Shaping the Future: Sam Fox School Strategic Plan 2022-2032
The Sam Fox School’s 2022-2032 strategic plan, Shaping the Future, builds on the historic strengths of our disciplinary programs and the ways we have worked across art, architecture, design, and museum to contribute to contemporary society in meaningful and impactful ways.
Now, the school is looking ahead to a new era of disciplinary exchange; delving deeper into critical discourses and working toward solutions as we collaborate with university partners, join forces with community stakeholders, and engage our national and global networks.
The Sam Fox School’s 2022-2032 strategic plan represents three key areas where we will have the most impact and achieve distinction:
Digital Transformation in Art, Architecture, and Design
Leadership in Sustainable Practices
Strengthening Local, National, and Global Communities
Our plan also outlines Core Investments for Success—investments in people, programs, and relationships that will build academic and research excellence, educate leaders, support access and equity, and drive opportunities for achievement across the school’s academic units and the Kemper Art Museum.
Over the next decade, the Sam Fox School and our partners will affirm the power of design, architecture, and art to ask difficult questions, demonstrate relevance, sow passion and action, iterate innovative solutions, and reap stronger outcomes for local and global communities.
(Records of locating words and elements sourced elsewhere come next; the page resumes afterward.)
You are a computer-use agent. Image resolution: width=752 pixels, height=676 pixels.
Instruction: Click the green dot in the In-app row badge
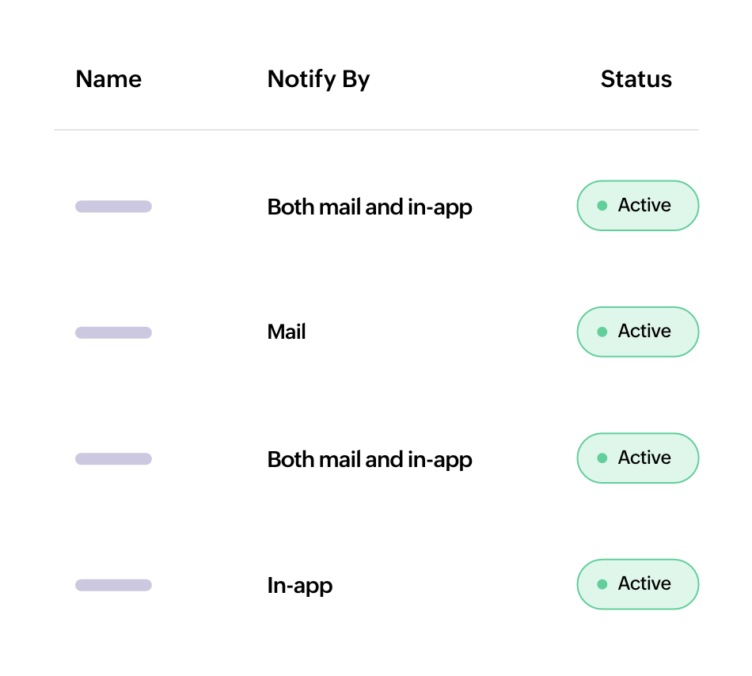[602, 584]
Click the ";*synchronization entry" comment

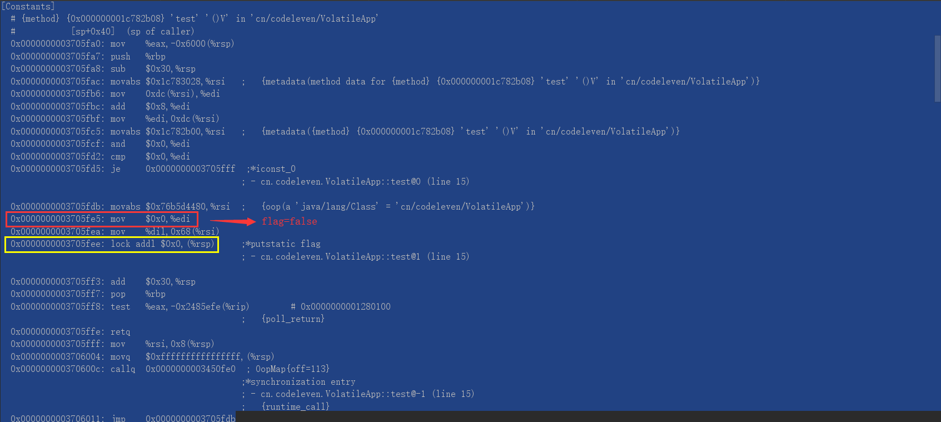[x=298, y=382]
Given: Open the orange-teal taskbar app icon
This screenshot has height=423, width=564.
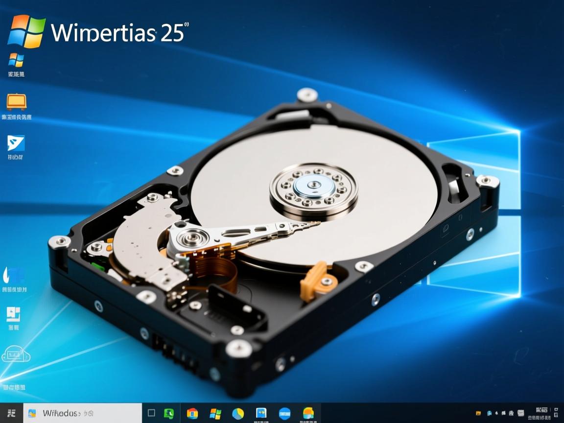Looking at the screenshot, I should coord(308,413).
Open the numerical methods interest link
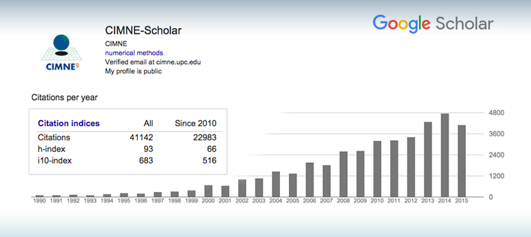 click(134, 53)
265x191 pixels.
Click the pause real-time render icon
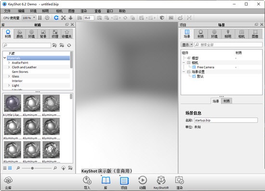40,18
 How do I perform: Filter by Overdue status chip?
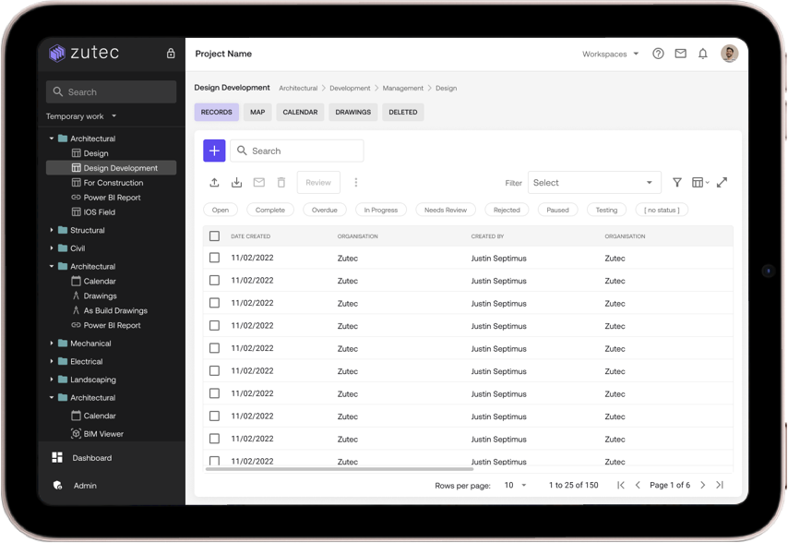324,210
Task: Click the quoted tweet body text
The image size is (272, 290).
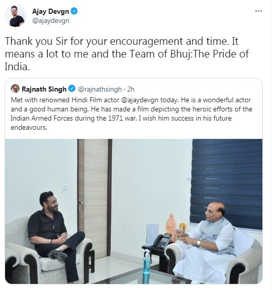Action: (x=131, y=113)
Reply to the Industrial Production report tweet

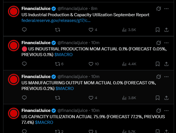24,30
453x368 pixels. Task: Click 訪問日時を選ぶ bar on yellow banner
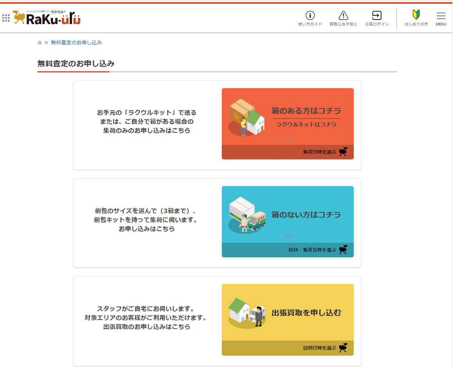(288, 348)
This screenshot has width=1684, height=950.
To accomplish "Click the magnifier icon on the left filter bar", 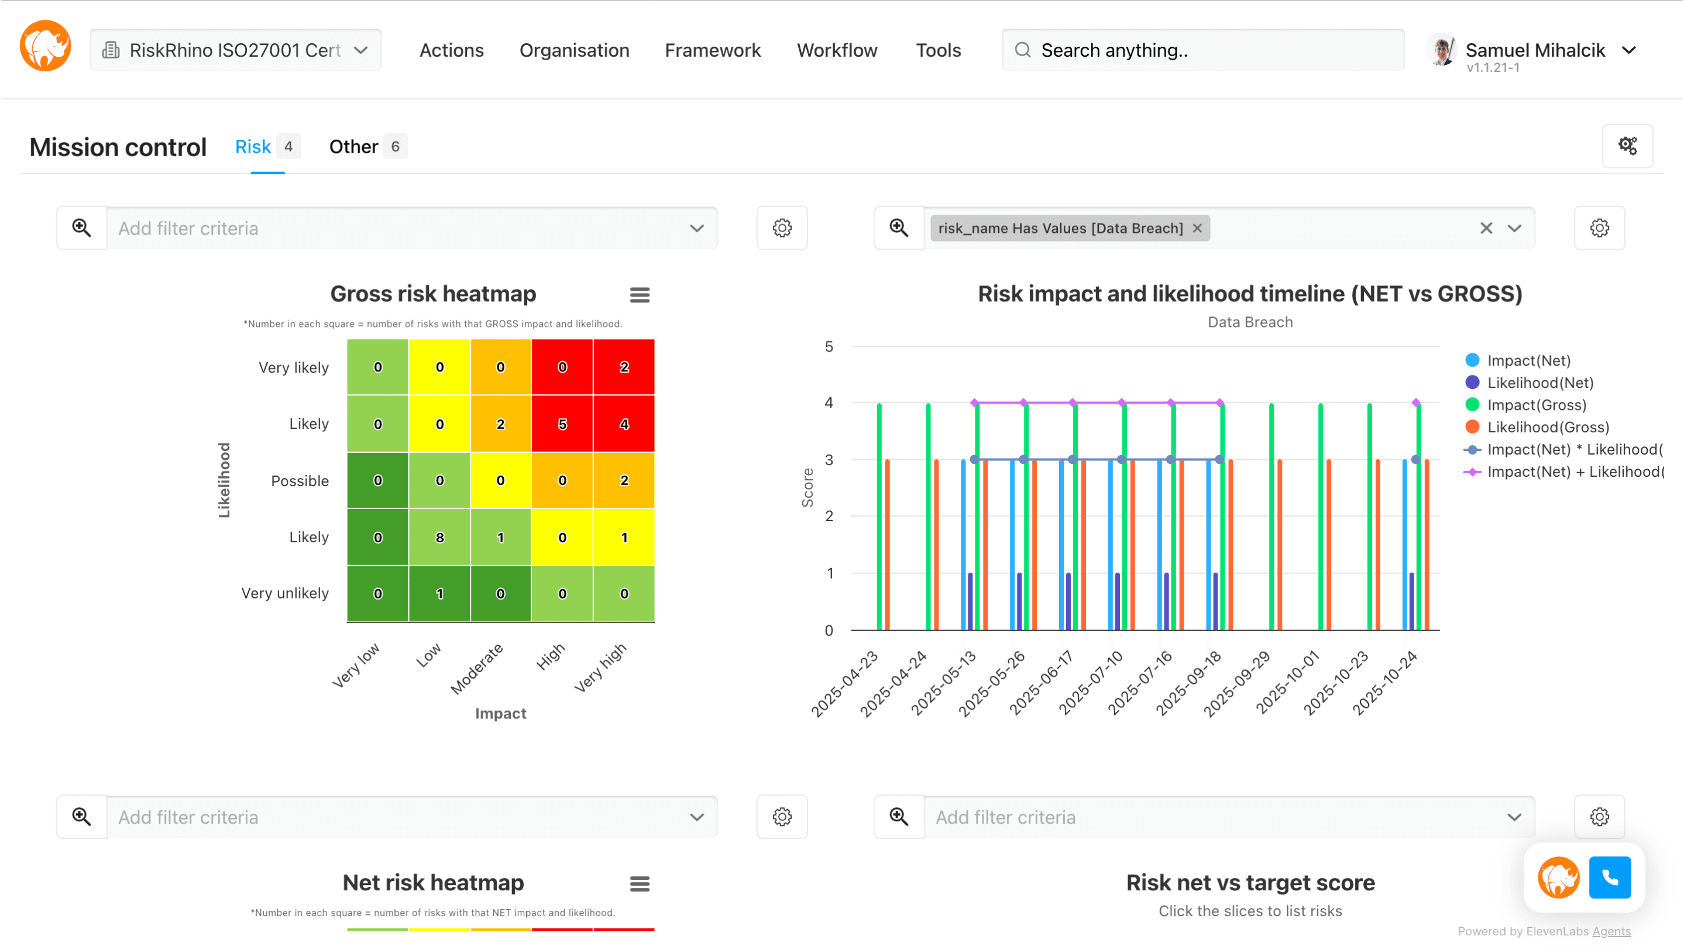I will point(81,228).
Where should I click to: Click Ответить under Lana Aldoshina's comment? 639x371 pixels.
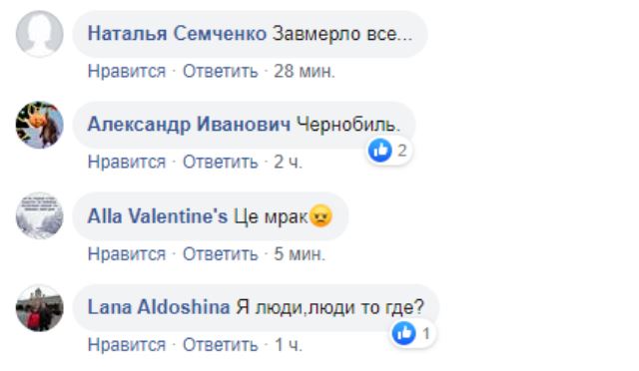pyautogui.click(x=220, y=345)
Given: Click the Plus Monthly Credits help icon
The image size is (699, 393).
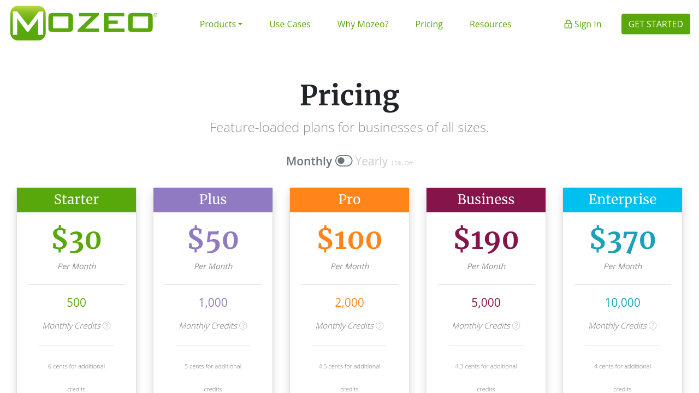Looking at the screenshot, I should pyautogui.click(x=244, y=326).
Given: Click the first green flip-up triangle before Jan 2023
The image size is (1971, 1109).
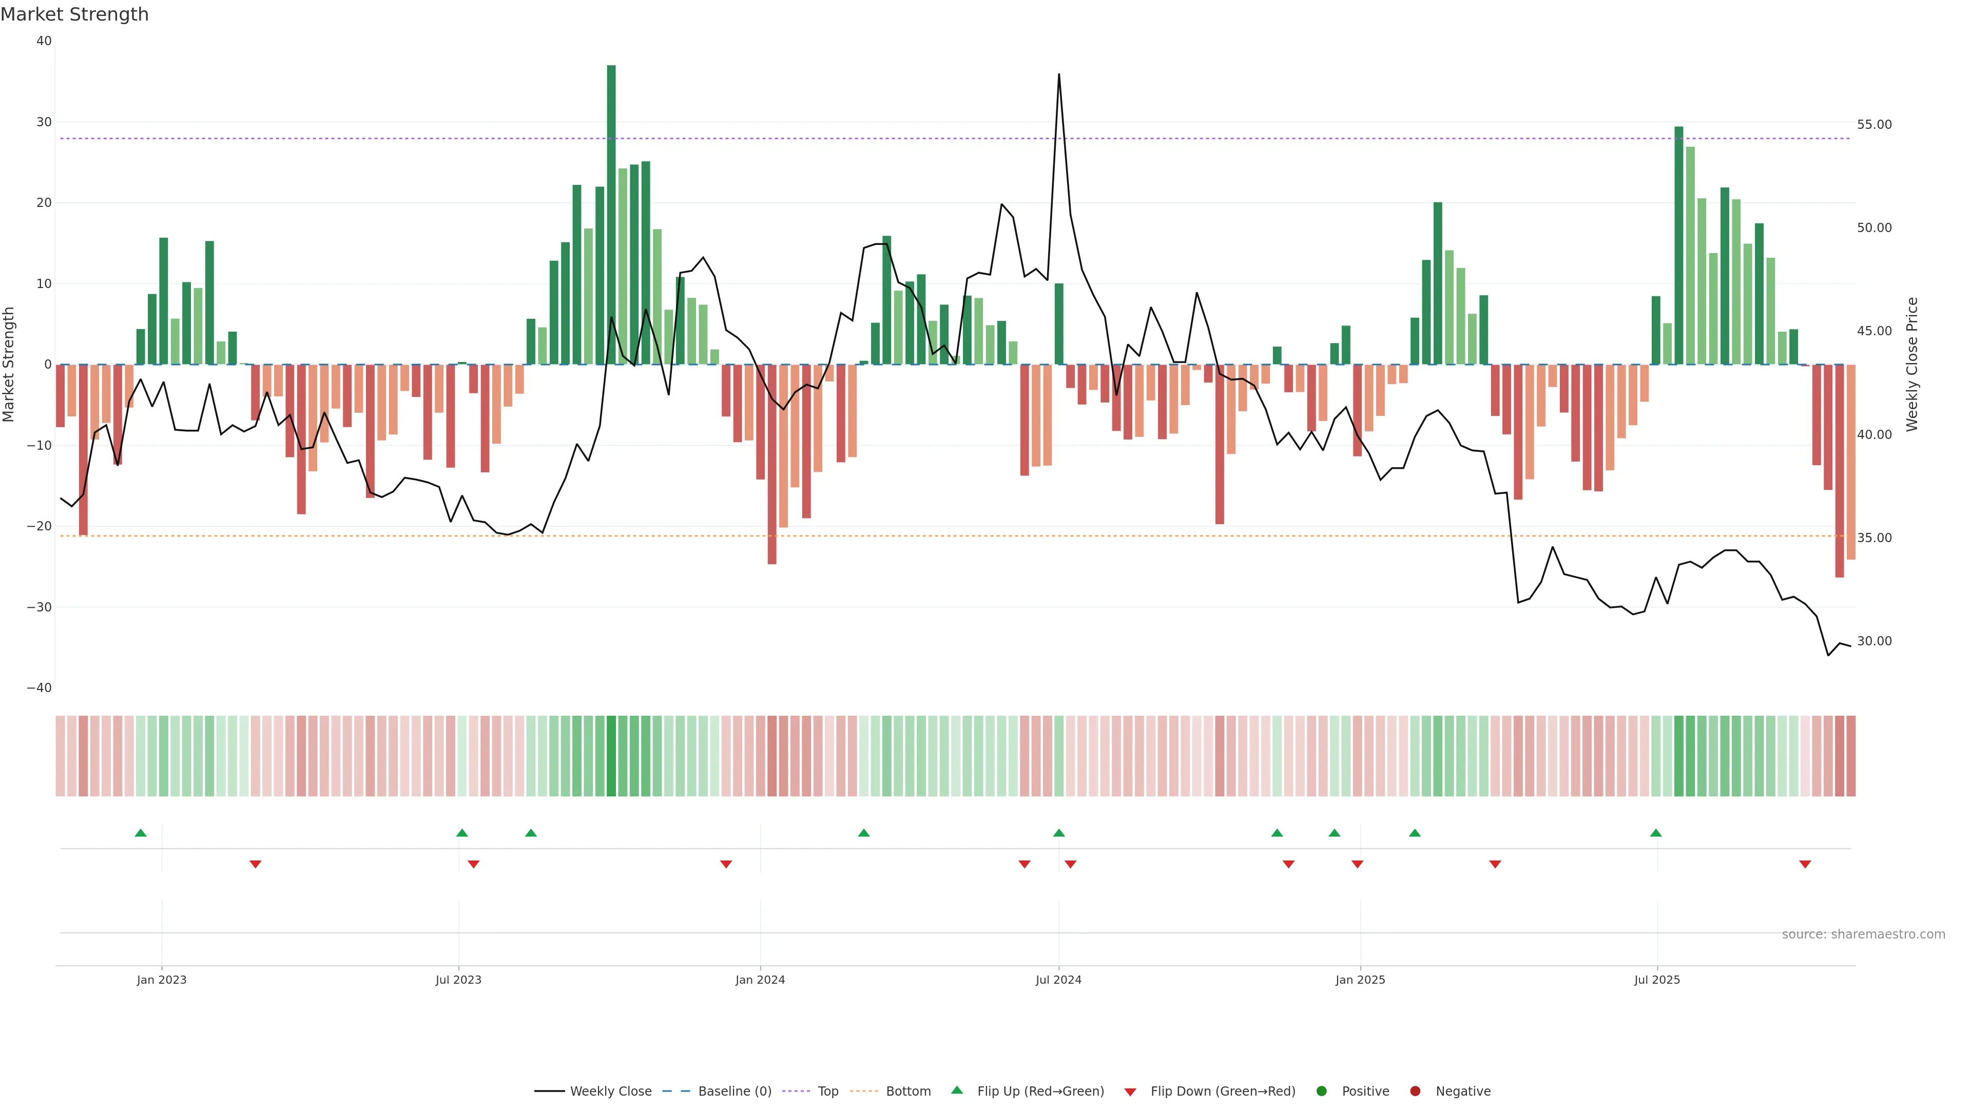Looking at the screenshot, I should [x=140, y=833].
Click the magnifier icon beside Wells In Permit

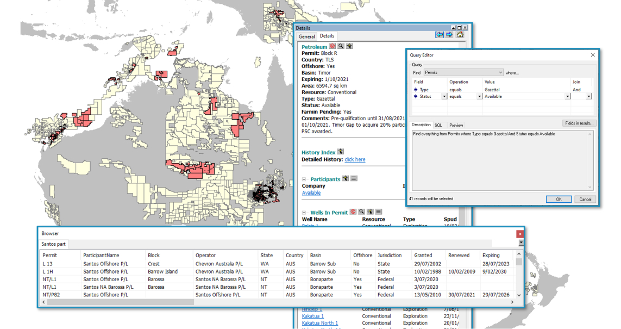tap(361, 212)

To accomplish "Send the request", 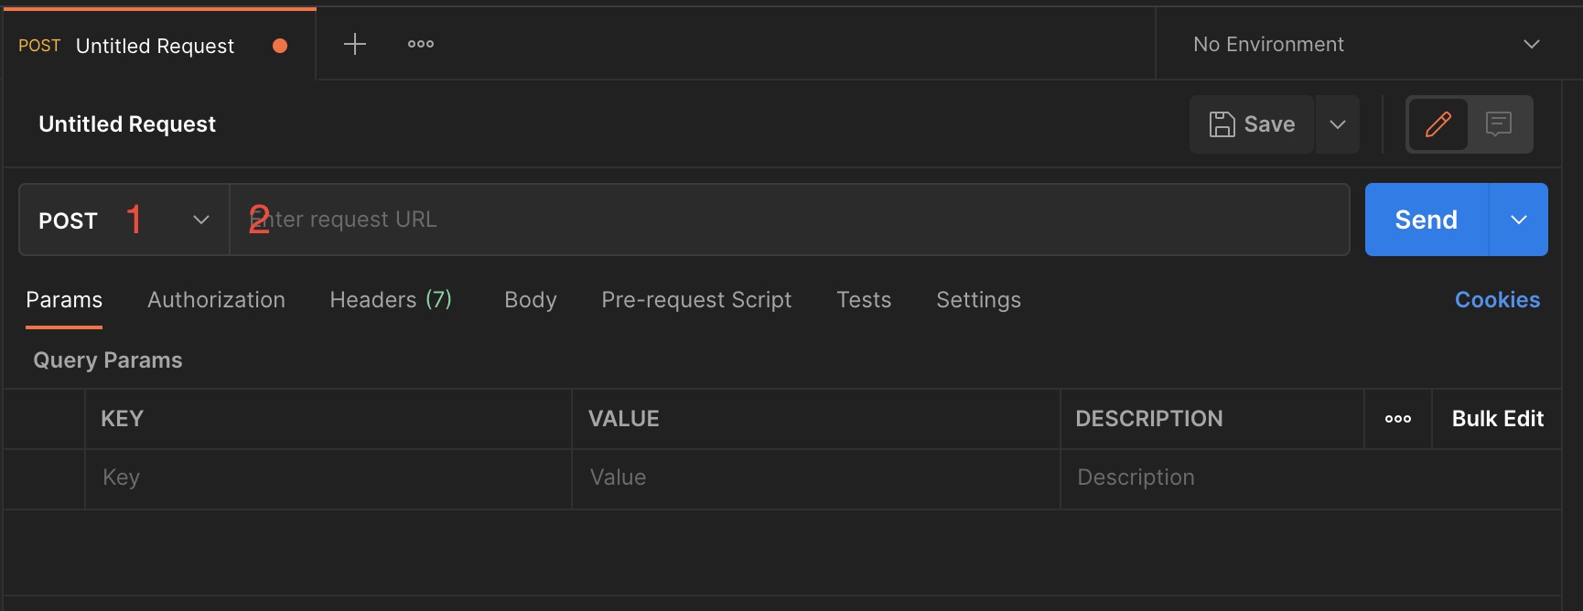I will coord(1426,220).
Please read more about Shaping the Future and progress toward our goals.
Learn about the Plan
Track our progress
- Assistant Professor Heather Snyder Quinn was hired in August 2022, bringing expertise in human computer interaction with a lens on the impact of emerging technology on human freedoms.
- A new professorship in AI has been pledged, providing funds to hire a faculty member with expertise in artificial intelligence across architecture, art, and design.
- An architectural study has been scheduled for spring 2023 to envision the Design Futures Studio in the ground floor of Weil Hall, providing a hub for digital research and partnerships across the school.
- SMOOTH House, the Sam Fox School’s Solar Decathlon entry led by Hongxi Yin, broke ground in November 2022, representing a partnership between architecture, occupational therapy, and engineering, with nearly $500,000 raised in cash support and in-kind donations.
- Assistant Professor Seth Denizen was hired in August 2022, bringing new expertise to landscape architecture, soil science, urban geography, and the politics of climate change.
- Internationally celebrated landscape architect Kotchakorn Voraakhom was appointed designer-in-residence for the Sam Fox School and Pulitzer Arts Foundation for the 2022-2023 academic year.
- The CityStudioSTL Fellowship Program expanded in 2022, placing summer fellows at five local St. Louis architecture and planning firms to work on pro bono or civic projects in the region.
- The Counterpublic Art Fellowship was introduced in 2022, placing a MFA-VA student summer fellow with the triennial civic exhibition for a summer 2023 internship.
- Sam Fox School faculty, staff, and students supported the development of Peace Park in the College Hill Neighborhood of St. Louis, including designing and building a bamboo park shelter and developing a public signage system.
- Shaved Portions by Chakaia Booker was installed as part of the Art on Campus program in August 2022.
- With funding from the Mellon Foundation’s Divided City Initiative, the Office for Socially Engaged Practice partnered on the Sumner StudioLab, working with the Sumner Recovery Board, 4theVille, and WashU’s Center for the Humanities to offer programming and engagement in this historically and socially significant cultural site.
- The Mildred Lane Kemper Art Museum launched the Art & Patient Stigma program in collaboration with WashU’s School of Medicine to give medical students opportunities to recognize, relate, and respond to patient and health stigma through art experiences.
- The Health Communication Design Studio launched by Assistant Professor Penina Acayo Laker to bring a community-based participatory approach to pressing public health issues.
- A gift of $10 million from the Sam and Marilyn Fox Foundation endowed the Sam Fox Ambassador Fellowship program for graduate scholarships.
- The Sam Fox School increased faculty seed grants for research, teaching, and dissemination by 50% and introduced tenure-track sabbaticals and course releases.
- The Sam Fox School increased staffing capacity in the Sam Fox School Communications office by 33%.
- Funding from the Dean’s Office was introduced for staff to pursue personal research and development.